3.2 Evaluation measures
The classification quality of the various classifiers was evaluated using the F-measure metric (F1), which is equal to the harmonic mean of recall and precision. The F1 score can be computed in two ways: Micro-averaged or Macro-averaged. The micro-averaged score is an average over all the document-category tuples, in which each document is given equal weight. Given the data imbalance in the patent corpus, micro-averaged F1 scores will give us insight in the performance of the larger categories. The macro-averaged F1 score, on the other hand, gives equal weight to each category and is therefore a good measure to see classifier performance on the smaller categories.
3.3 Corpus selection
We chose to use the CLEF-IP 2011 corpus as it is a large-scale patent corpus which spans several decades. From the corpus we extracted all English abstracts from documents that have one or more category labels on IPC class level. This led to a total of 1,004,022 English abstracts. For each document we also extracted the unique filing date (priority date) of the patent application in the system. We opted for a fine granularity, i.e. binning the documents per year, because this enabled us to examine the differences in drift rates between the various categories in more detail.
The distribution of the number of documents as a function of time in the corpus is shown in Fig. 1. There is a clear imbalance in the number of documents available for different years. In order to avoid a bias for a specific time period, we opted to select an equal number of documents for each year. This resulted in a subset from the data ranging from 1981 up to 2004, depicted by the (red) box in Fig. 1. The subset is divided into different batches, each batch containing 15,000 documents and spanning one year. Each batch is sampled according to the category label distribution for that year in the corpus. In total, the subcorpus used in the remainder of this paper consists of 360,000 documents.
3.4 Preprocessing
General preprocessing of the extracted texts in the subcorpus included removing XML tags, cleaning up character conversion errors and removing references to claims, image references and in-text list designators from the original texts. This was done automatically using regular expressions. We then ran a Perl script to divide the running text into sentences, by splitting on end-of-sentence punctuation such as question marks and full stops. In order to minimize incorrect splitting of the texts, the Perl script was supplied with a list of common English abbreviations and a list containing abbreviations and acronyms that occur frequently in technical texts,Footnote 11 derived from the Specialist lexicon.Footnote 12
Previous research (D’hondt et al. 2013) has shown that patent classification accuracy increases when unigram features are combined with phrasal features in a bag-of-words approach. In D’hondt et al. (2012) we found that filtering the resulting features on Part-of-Speech (PoS) information, i.e. only allowing nouns, verbs or adjectives (or combinations thereof), significantly raises the performance compared to using all phrasal features. In the case of unigrams, PoS filtering has no significant effects on classification performance, but it does result in a smaller (and more manageable) feature set. We found that combining both representations yielded the best classification accuracy scores.

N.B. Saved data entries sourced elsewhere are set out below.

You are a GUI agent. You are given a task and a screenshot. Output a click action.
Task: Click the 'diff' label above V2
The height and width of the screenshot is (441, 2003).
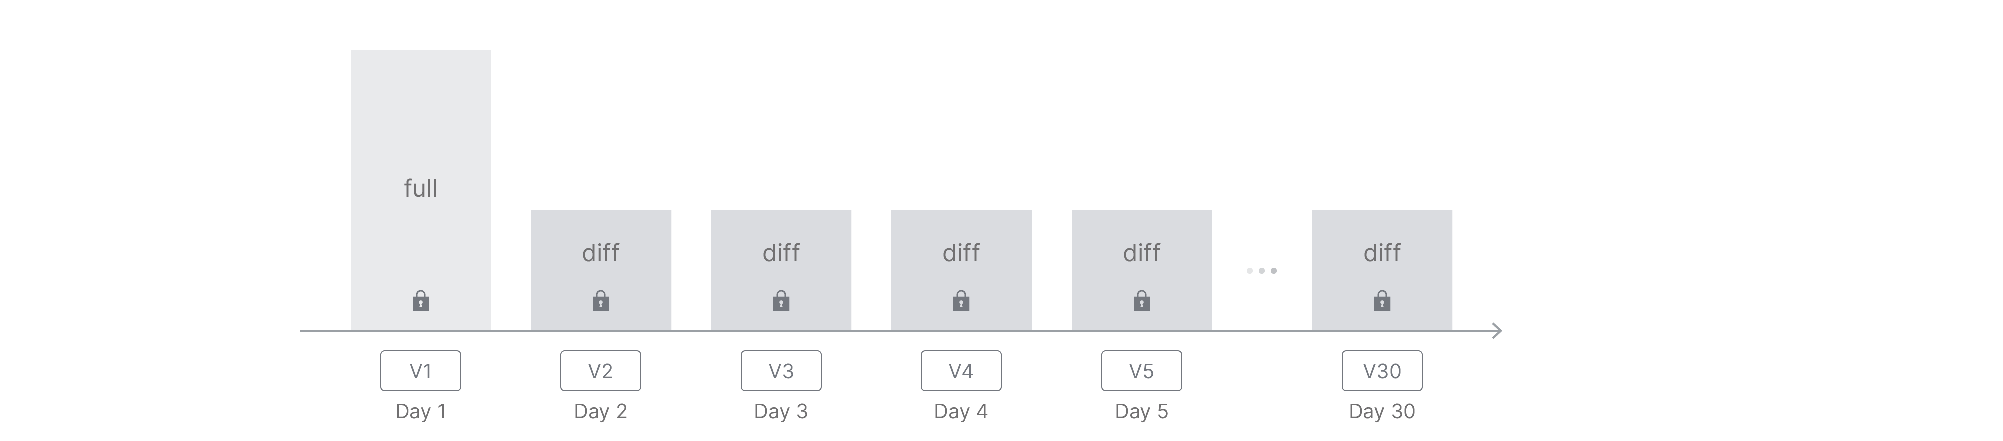coord(600,253)
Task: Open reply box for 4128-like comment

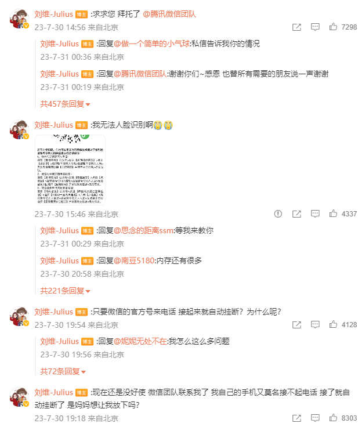Action: point(315,325)
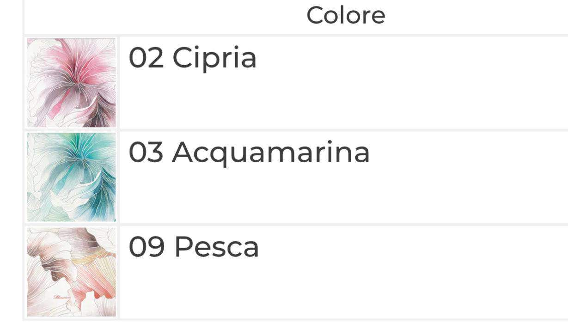Click the number 09 before Pesca
The width and height of the screenshot is (568, 323).
point(147,247)
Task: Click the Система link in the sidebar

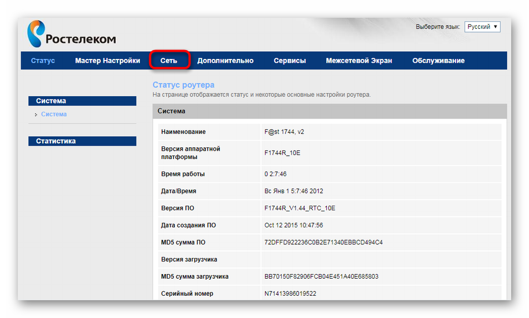Action: coord(54,114)
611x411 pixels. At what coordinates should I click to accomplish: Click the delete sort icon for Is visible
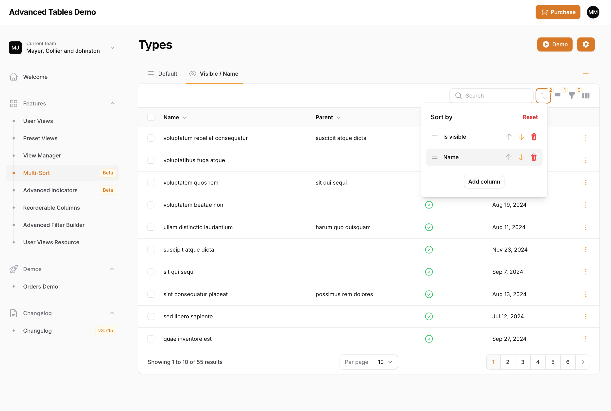[533, 137]
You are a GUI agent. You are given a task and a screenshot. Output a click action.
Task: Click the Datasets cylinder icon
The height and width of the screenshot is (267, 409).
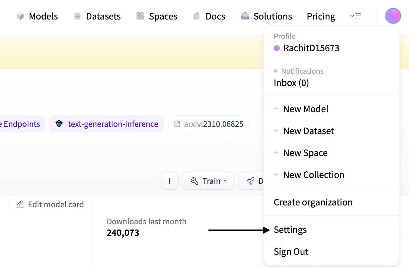point(77,16)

The preprocessed sentences were therefore tagged using an in-house PoS tagger (van Halteren 2000).Footnote 13 The tagger was trained on the annotated subset of the British National Corpus and uses the CLAWS-6 tag set.Footnote 14 We chose this particular tagger because it is highly customizable to new lexicons and word frequencies: Language usage in the patent domain can differ greatly from that in other genres. For example, the past participle said is often used to modify nouns as in ‘for said claim’. While this usage is very rare and archaic in general English where said most often occurs as a simple past tense or past participle, it is a very typical modifier in patent language. Consequently, for tagging text from the patent genre, a PoS tagger must be updated to account for these differences in language use, so as to output more accurate and better informed tags and tag sequences. For the following experiments, we have adapted the tagger to use word frequency information and associated PoS tags from the patent domain, taken from the AEGIR lexicon.Footnote 15 However, we have not retrained the tagger on any annotated patent texts. Such annotations are very expensive to make and were not possible within the scope of this article. Consequently, the tagger is still only trained on the label sequences in the original training texts, i.e. the British National Corpus.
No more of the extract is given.